The threat of inflation pricing out more college students, especially those who attend community colleges, is an increasing concern for higher education leaders, according to a new report, which notes that administrators at two-year institutions are the most concerned about inflation with 98% agreeing it is a problem.
The fall 2022 installment of the Digital Learning Pulse Survey found that more than 80% of administrators, faculty and students across two- and four-year institutions agree that the cost of education is becoming financially out of reach for students. An even greater percentage of faculty (93%), administrators (94%) and students (84%) say rising inflation poses a problem.
Nearly nine in 10 (88%) of higher ed administrators are concerned about future enrollments, with nearly half (47%) of two-year college administrators saying they are “very concerned,” the report says.

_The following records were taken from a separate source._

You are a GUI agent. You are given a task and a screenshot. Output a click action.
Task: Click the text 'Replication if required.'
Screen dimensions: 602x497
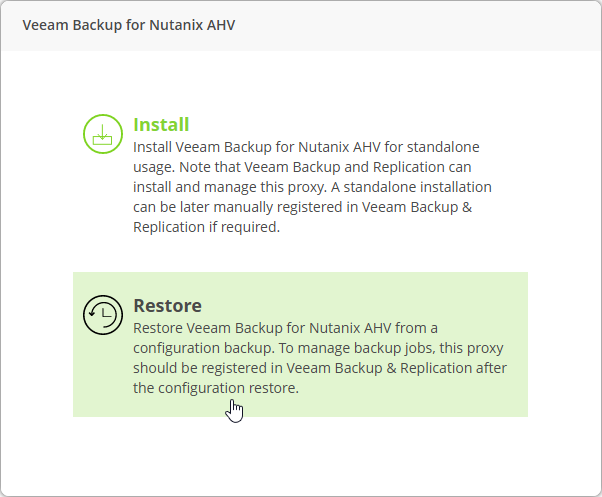207,227
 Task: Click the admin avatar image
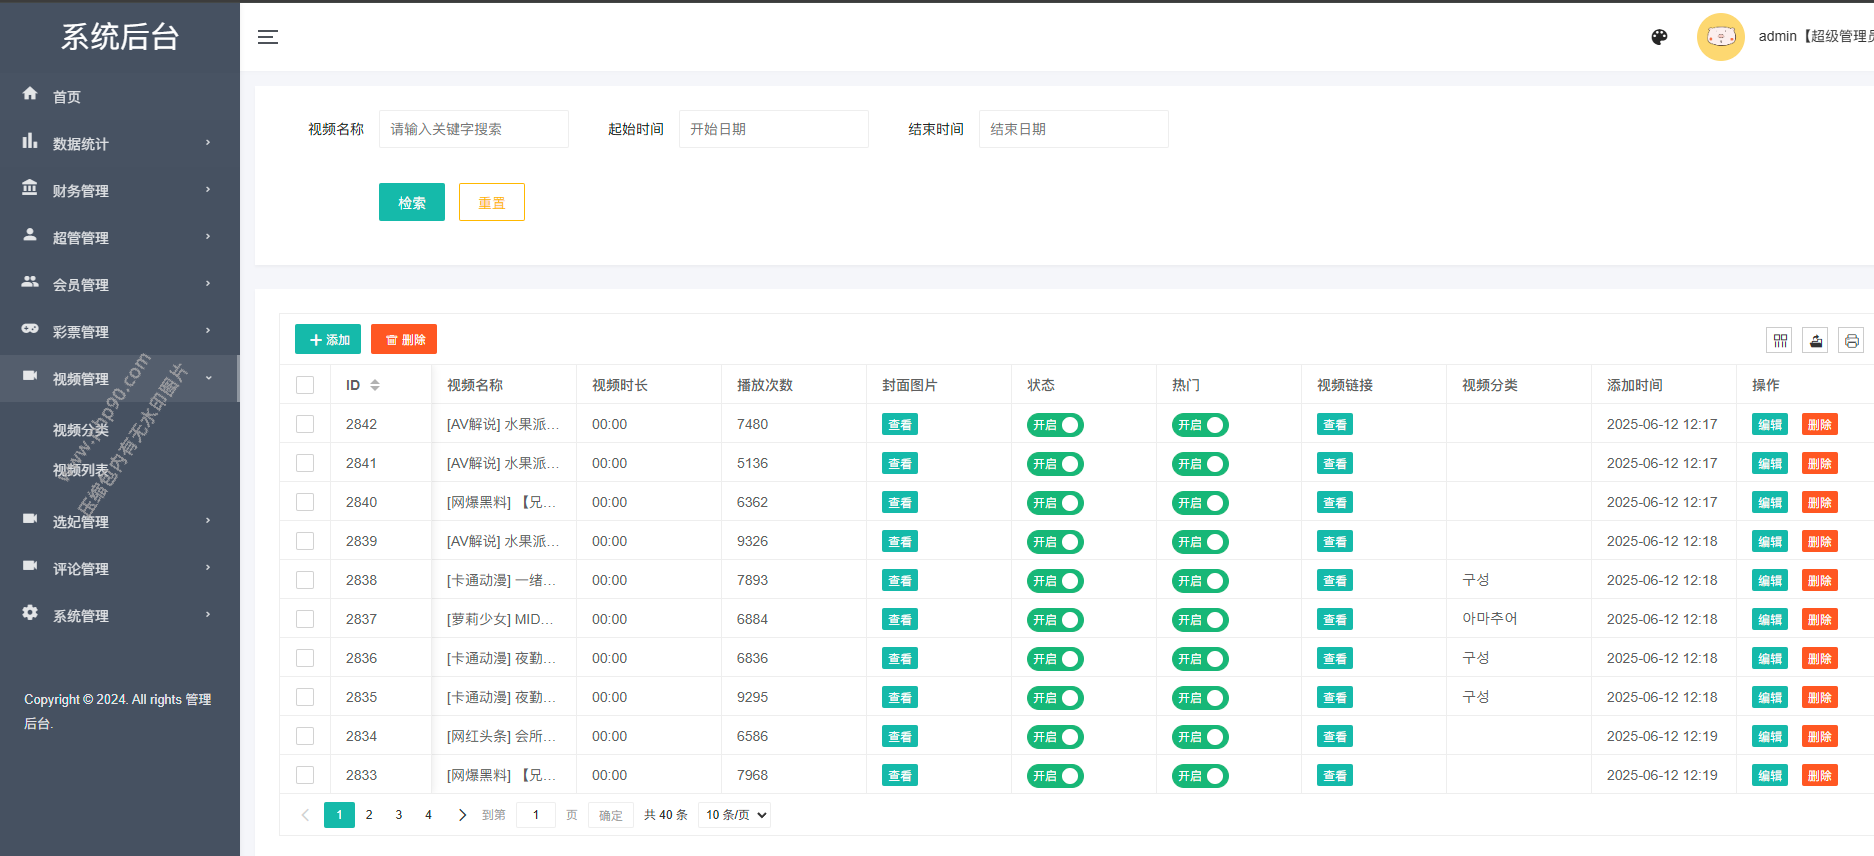pyautogui.click(x=1720, y=37)
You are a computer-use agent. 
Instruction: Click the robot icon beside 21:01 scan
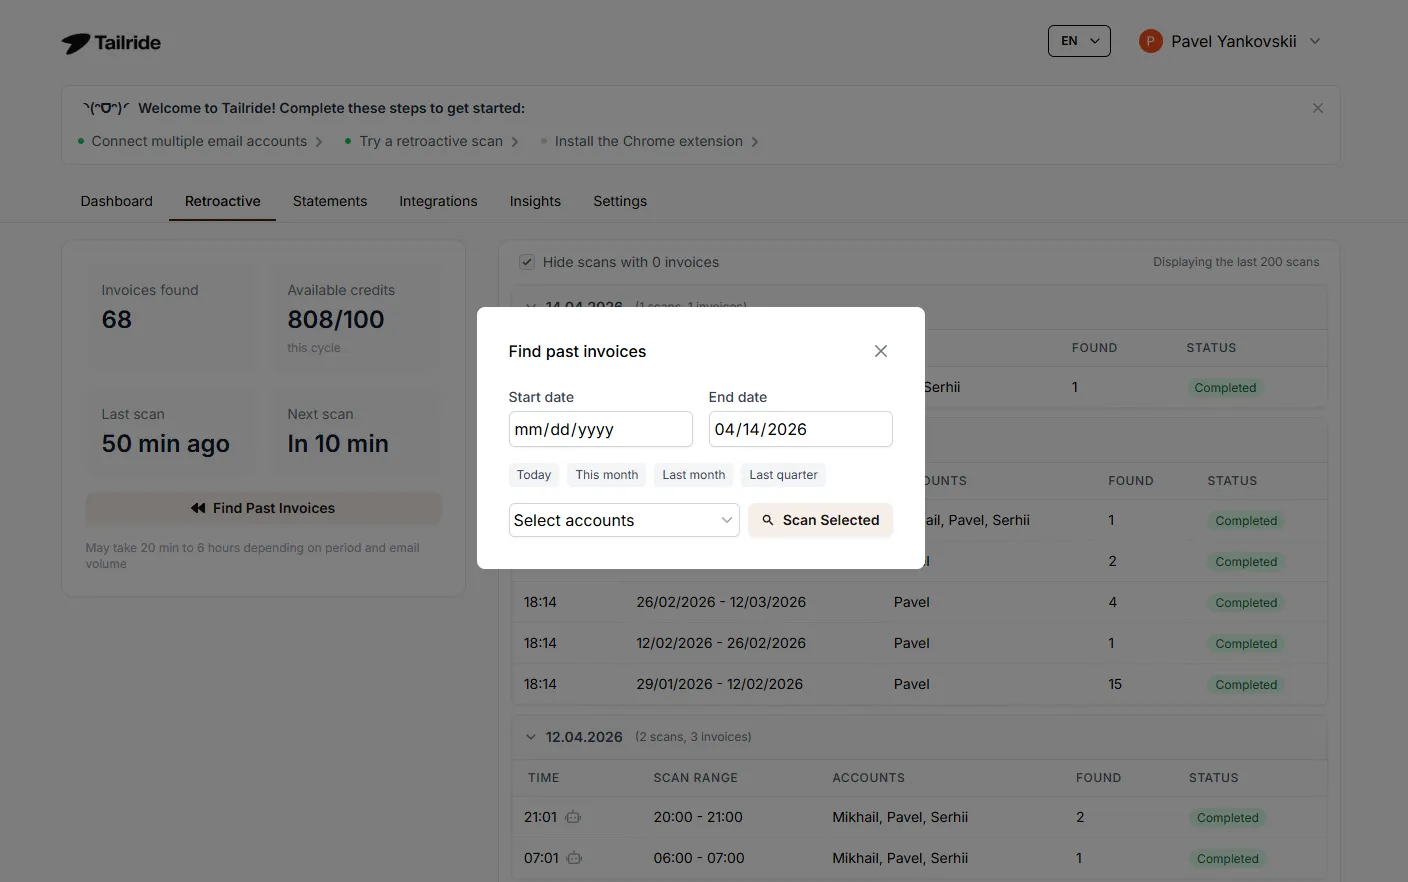573,817
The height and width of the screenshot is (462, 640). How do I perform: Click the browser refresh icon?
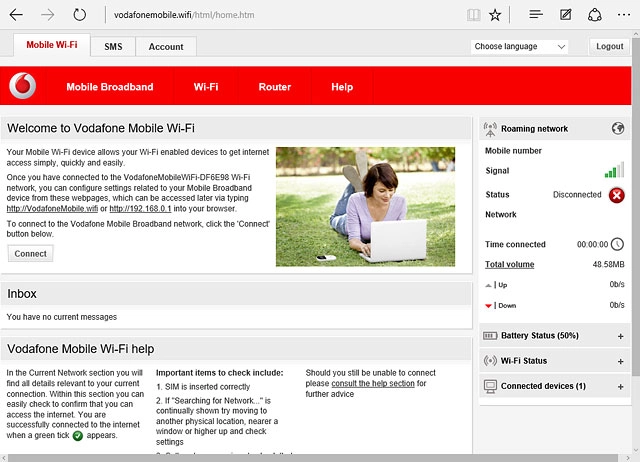(80, 15)
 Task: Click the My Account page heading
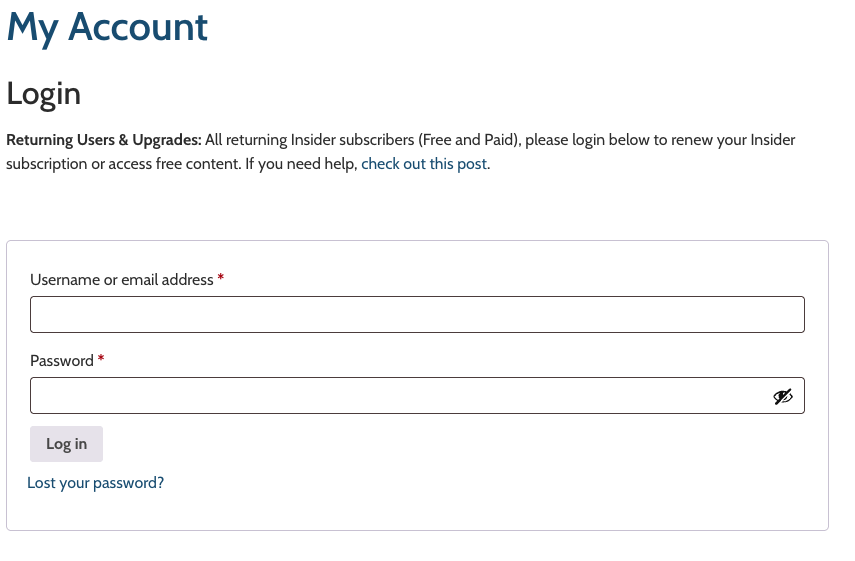pyautogui.click(x=107, y=27)
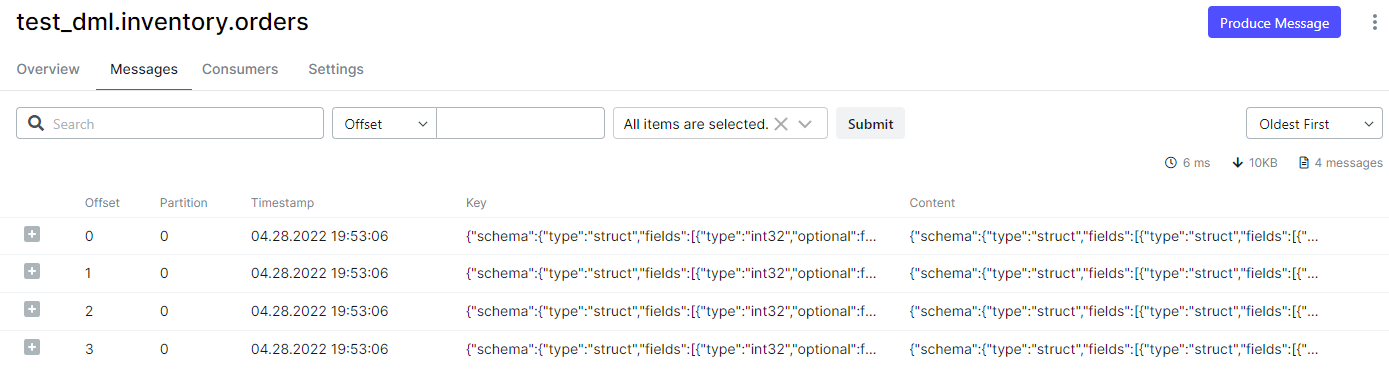
Task: Click the Submit button
Action: tap(870, 124)
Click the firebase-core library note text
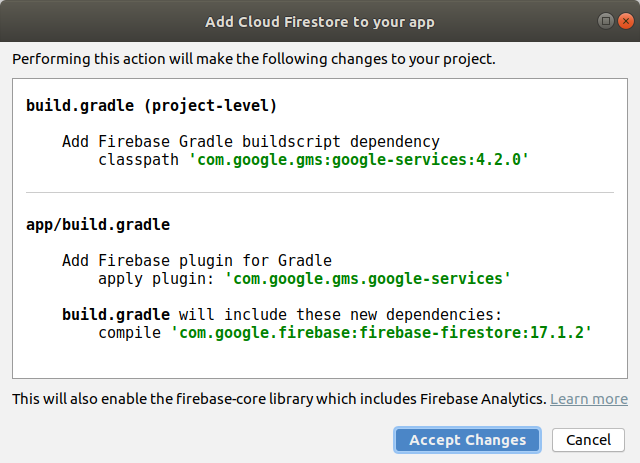This screenshot has width=640, height=463. click(x=279, y=399)
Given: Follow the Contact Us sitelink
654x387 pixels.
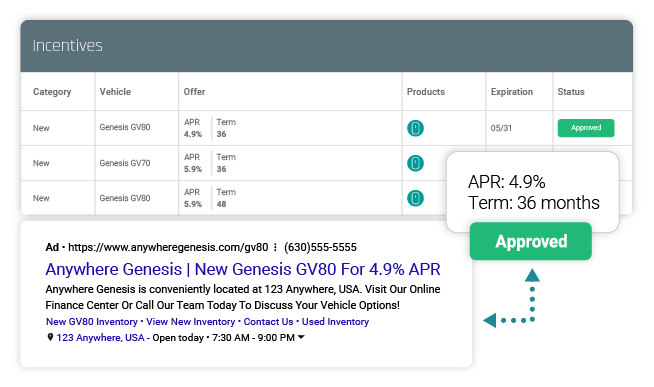Looking at the screenshot, I should [x=268, y=322].
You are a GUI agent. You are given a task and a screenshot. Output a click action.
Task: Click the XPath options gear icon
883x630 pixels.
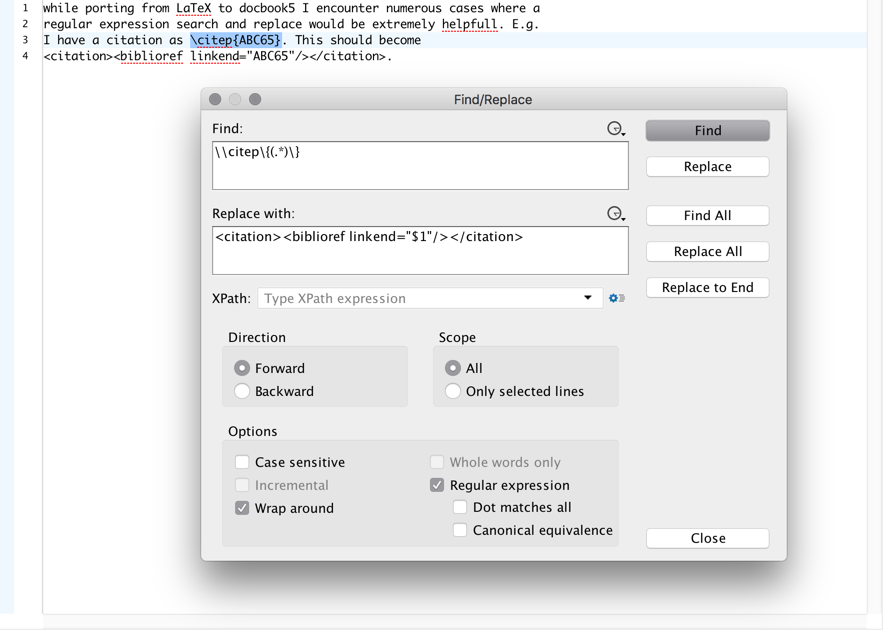617,298
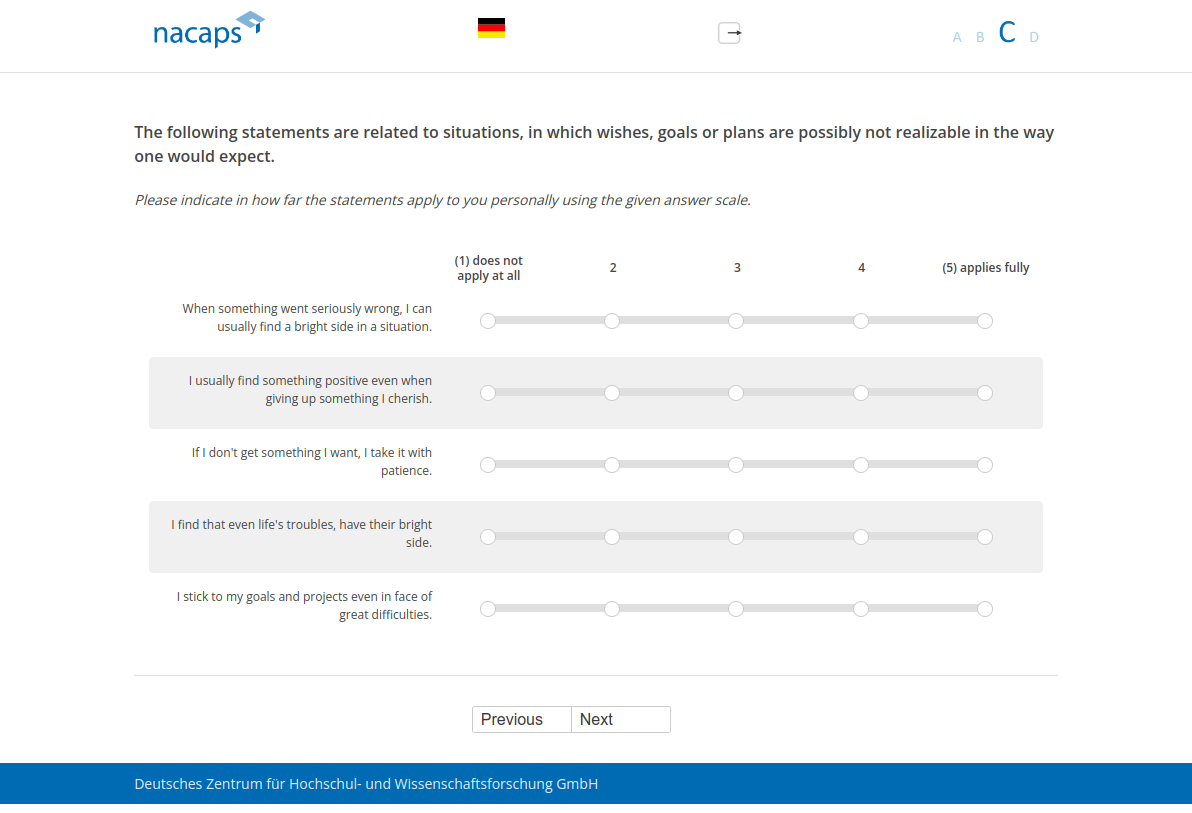Select 3 for 'giving up something I cherish'
Image resolution: width=1192 pixels, height=813 pixels.
(736, 393)
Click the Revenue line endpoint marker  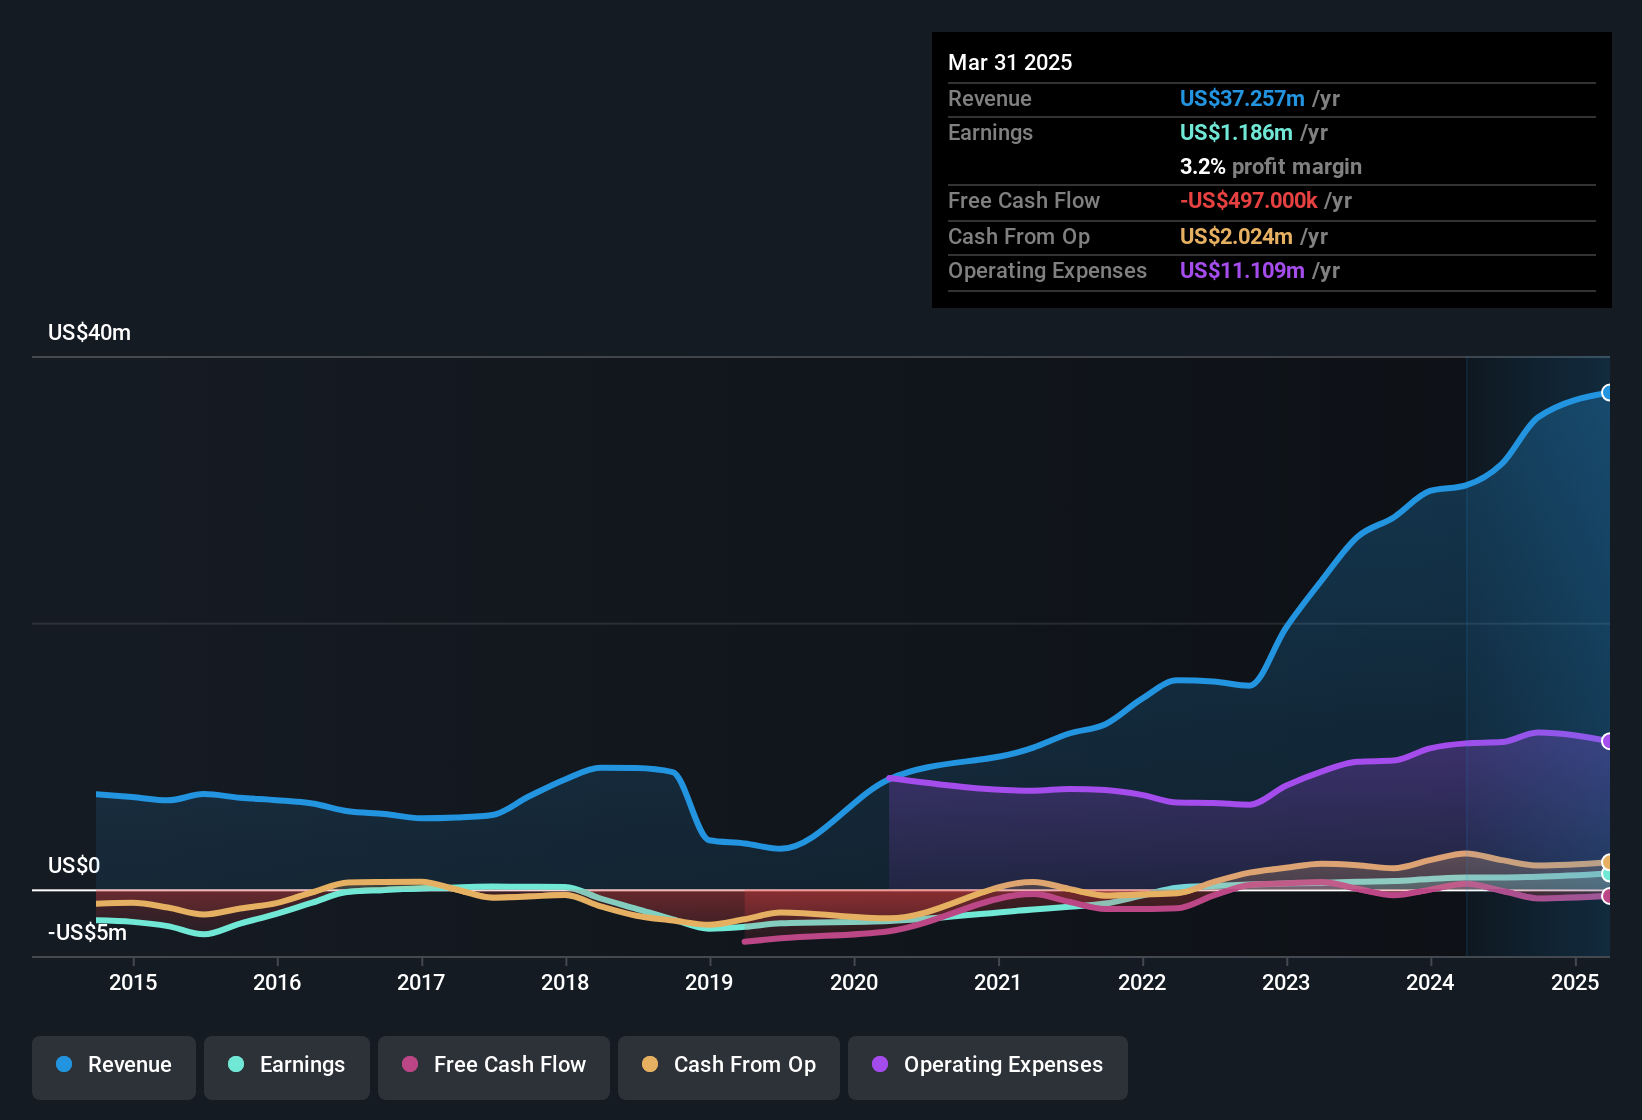coord(1607,393)
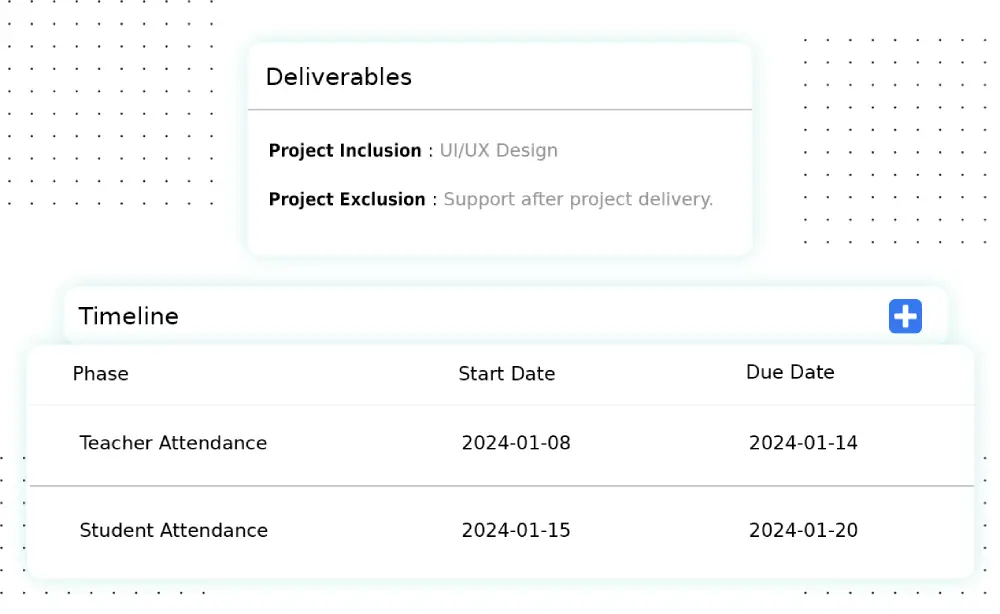Click the Project Exclusion label
The width and height of the screenshot is (1000, 614).
coord(347,200)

The new research comes from education technology provider Cengage, Bay View Analytics and industry partners, including the Association for Community College Trustees and Phi Theta Kappa. More than 3,600 responded to the survey across two-year and four-year institutions, including 1,252 faculty and administrators and 2,358 students.
On the plus side
Despite the financial challenges, most students feel their education is worth the cost. Three-quarters of two-year students and two-thirds of four-year students say their education experience earns an “A” or a “B” grade in terms of value for money.
The figures weren’t quite as high for students’ views of programs. Forty-nine percent of two-year students give their courses an “A” for meeting their educational needs, compared to 54% at four-year institutions.
The survey also gauged how colleges are changing to meet students’ demands and to serve them better. Accelerated by the changes brought on by the pandemic, the bulk of colleges and universities have amped up efforts to offer more flexible online and hybrid courses, microcredentials and marketing to new demographics to increase enrollments, the report notes. Nearly all (92%) of surveyed colleges are redesigning programs for student retention and revising existing programs to attract more students (90%). Greater numbers of two-year colleges than four-year colleges have already put in place or are planning to put in place measures to address enrollments.
“While enrollments are certainly a substantial concern for administrators, there is a strong underlining of good news as students continue to see the value of higher education even if they want it delivered in new formats and on their terms,” Jeff Seaman, lead researcher and Director of Bay View Analytics, said in a release.